João Selva - Passarinho
LABEL: Underdog RecordsUne chanteuse et compositrice brésilienne sort un nouvel album de pop tropicale exubérante et vintage.
On retrouve un peu le Carioca João Selva là où on l'avait laissé : voguant sur le mythique Atlantique Noir pour créer une musique exaltante dont les vibrations nous transportent à Rio, dans le Nord-Est brésilien, aux Caraïbes, au Cap-Vert ou même en Angola. Son dernier album, « Navegar » (2021), salué par la critique, est une machine à danser et à rêver vivifiante qui revisite la révolution tropicale des années 70 en proposant un mélange explosif de samba, de soul, de jazz et de funk.
Poursuivant son ascension fulgurante avec « Passarinho » (2023), le chanteur d'Ipanema nous transporte cette fois-ci dans son univers musical, aussi solaire que foisonnant, avec la légèreté d'un oiseau. Les dix titres de ce nouvel album explorent une riche palette d'influences musicales : du semba angolais au funaná capverdien, en passant par le zouk caribéen et la rumba congolaise, la musique de João Selva vibre au rythme de l'Atlantique noir. Dans la plus pure tradition brésilienne, il intègre également des influences nord-américaines et incorpore librement des éléments venus d'ailleurs aux rythmes irrésistibles du Brésil.
Prolongeant une collaboration fructueuse avec le producteur français Bruno Patchworks, ce nouvel album regorge de pépites sonores et offre une palette d'émotions et de sensations. L'optimisme contagieux de « Cantar cantar » est porté par un groove rayonnant digne des meilleures productions de Marcos Valle ou João Donato. Le folk psychédélique de Devendra Banhart sur « Mar de estrelas » ou « Cirandinha » est souvent sublimé par des arrangements orchestraux qui apportent une fraîcheur inattendue à cet album envoûtant. Bien sûr, on ne renonce pas à faire la fête sur les irrésistibles « Seu Carnaval » et « Menina me encanta », et on danse sous la pluie dans « Chuva ». Dans une ambiance plus introspective, la chanson « Por um amor » évoque la relation amoureuse entre psychédélisme et sensualité.

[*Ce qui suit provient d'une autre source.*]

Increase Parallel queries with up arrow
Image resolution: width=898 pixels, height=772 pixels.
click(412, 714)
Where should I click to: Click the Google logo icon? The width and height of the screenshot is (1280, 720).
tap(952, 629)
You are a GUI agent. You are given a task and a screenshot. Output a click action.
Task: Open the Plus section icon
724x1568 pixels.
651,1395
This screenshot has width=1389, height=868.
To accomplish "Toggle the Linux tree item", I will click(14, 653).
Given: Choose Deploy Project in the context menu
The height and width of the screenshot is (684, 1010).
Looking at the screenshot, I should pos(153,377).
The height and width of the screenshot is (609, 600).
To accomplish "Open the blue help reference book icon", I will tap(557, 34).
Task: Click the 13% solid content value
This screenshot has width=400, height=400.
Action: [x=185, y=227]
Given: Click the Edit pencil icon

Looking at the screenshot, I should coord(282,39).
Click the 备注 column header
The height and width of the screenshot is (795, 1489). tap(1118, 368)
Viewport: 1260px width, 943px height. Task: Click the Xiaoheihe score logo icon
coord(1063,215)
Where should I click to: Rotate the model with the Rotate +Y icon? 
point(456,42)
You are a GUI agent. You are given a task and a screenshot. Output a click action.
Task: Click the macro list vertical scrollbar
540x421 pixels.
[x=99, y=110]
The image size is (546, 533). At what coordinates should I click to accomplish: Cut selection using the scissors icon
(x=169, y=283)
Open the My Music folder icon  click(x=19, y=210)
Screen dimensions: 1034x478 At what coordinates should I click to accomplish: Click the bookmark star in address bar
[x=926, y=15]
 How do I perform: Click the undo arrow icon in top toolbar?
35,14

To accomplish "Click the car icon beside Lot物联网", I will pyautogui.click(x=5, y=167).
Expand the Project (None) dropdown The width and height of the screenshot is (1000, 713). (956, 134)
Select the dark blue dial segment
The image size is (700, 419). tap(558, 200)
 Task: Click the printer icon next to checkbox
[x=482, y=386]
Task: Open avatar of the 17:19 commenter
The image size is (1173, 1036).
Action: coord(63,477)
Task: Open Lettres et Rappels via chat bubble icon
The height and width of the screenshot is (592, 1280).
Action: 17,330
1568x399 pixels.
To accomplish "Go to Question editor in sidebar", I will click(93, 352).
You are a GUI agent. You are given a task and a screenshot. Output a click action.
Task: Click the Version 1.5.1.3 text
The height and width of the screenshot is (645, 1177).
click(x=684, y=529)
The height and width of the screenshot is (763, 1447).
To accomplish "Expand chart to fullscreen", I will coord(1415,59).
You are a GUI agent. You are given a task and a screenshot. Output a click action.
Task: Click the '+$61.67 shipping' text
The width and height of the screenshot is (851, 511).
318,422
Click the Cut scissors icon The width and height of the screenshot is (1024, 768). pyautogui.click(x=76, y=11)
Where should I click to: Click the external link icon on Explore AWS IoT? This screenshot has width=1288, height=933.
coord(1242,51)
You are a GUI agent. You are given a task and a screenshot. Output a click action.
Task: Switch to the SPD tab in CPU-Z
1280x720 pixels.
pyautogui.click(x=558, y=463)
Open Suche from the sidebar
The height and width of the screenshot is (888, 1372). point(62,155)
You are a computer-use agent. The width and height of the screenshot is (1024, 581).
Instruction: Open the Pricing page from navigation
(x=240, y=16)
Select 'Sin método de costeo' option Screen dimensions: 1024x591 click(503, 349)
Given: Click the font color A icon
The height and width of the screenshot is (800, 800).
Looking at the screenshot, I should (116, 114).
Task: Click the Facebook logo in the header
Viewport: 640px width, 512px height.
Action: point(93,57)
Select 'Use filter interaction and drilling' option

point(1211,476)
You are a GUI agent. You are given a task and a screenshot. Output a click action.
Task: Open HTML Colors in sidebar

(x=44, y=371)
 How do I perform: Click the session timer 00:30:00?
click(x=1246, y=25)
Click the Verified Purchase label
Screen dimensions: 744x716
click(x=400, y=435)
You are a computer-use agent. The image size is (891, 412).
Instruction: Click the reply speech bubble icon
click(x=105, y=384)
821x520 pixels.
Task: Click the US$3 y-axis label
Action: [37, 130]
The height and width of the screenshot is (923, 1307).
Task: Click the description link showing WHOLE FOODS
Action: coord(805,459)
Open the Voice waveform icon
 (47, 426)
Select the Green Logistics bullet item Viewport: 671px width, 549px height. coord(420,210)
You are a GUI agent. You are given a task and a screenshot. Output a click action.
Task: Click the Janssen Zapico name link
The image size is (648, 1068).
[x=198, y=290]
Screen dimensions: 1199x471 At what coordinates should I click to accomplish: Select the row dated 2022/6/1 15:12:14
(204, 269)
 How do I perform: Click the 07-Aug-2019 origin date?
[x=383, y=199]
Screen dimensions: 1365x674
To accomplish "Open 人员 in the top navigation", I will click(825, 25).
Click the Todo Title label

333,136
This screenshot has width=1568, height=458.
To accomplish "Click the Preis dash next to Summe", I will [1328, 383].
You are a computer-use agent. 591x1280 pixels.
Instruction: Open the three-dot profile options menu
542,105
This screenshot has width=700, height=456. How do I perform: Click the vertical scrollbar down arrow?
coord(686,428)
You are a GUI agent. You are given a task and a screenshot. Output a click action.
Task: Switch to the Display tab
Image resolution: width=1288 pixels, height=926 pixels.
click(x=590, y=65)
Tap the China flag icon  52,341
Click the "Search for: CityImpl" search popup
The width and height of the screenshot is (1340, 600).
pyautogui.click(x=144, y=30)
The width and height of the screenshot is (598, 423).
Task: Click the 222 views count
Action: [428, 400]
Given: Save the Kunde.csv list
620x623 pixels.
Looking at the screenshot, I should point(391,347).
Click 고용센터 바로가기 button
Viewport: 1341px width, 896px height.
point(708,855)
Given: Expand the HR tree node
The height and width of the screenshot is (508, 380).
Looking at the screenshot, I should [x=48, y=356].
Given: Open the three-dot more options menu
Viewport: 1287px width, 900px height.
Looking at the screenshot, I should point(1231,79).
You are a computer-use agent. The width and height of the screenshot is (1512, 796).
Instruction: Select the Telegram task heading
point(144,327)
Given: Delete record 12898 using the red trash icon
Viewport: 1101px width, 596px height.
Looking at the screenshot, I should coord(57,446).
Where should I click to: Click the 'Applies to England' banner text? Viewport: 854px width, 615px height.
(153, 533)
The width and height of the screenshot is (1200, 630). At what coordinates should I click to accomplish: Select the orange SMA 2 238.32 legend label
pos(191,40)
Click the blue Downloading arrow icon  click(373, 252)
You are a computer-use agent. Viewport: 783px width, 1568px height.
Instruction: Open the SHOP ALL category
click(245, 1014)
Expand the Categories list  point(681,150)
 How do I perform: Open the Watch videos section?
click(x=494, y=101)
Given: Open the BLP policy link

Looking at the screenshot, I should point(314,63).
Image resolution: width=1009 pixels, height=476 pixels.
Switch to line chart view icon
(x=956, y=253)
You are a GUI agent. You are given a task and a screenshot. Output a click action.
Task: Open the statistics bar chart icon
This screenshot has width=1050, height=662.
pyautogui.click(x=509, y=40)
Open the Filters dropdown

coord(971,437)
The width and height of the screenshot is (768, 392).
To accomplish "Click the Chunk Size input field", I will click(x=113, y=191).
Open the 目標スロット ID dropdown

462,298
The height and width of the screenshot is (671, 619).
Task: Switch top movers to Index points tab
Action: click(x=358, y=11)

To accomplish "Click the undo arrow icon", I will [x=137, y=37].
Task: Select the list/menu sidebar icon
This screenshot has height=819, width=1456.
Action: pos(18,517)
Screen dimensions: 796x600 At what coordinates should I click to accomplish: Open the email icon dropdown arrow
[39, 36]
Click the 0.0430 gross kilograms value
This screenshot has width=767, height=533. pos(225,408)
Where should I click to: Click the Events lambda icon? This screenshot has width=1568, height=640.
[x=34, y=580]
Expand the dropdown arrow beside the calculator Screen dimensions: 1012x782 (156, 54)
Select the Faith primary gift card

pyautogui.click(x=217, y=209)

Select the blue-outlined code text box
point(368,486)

Après deux ans sans Carnaval, l'auteur-compositeur brésilien a choisi de célébrer l'espoir et la joie de vivre dans ces textes écrits en grande partie durant des confinements successifs. Dans la chanson titre « Passarinho », il s'interroge : comment un petit oiseau peut-il continuer à chanter en cage ? Avant d'y répondre dans « Cantar cantar » en rappelant que « quand tout va mal, il suffit de chanter que ça va déjà un peu mieux ». Une poésie universelle et captivante qui porte des chansons à la fois sensuelles et entraînantes. En définitive, un album fait pour déployer ses ailes et s'envoler, la bande-son idéale pour apaiser une certaine saudade et se sentir libre comme l'air.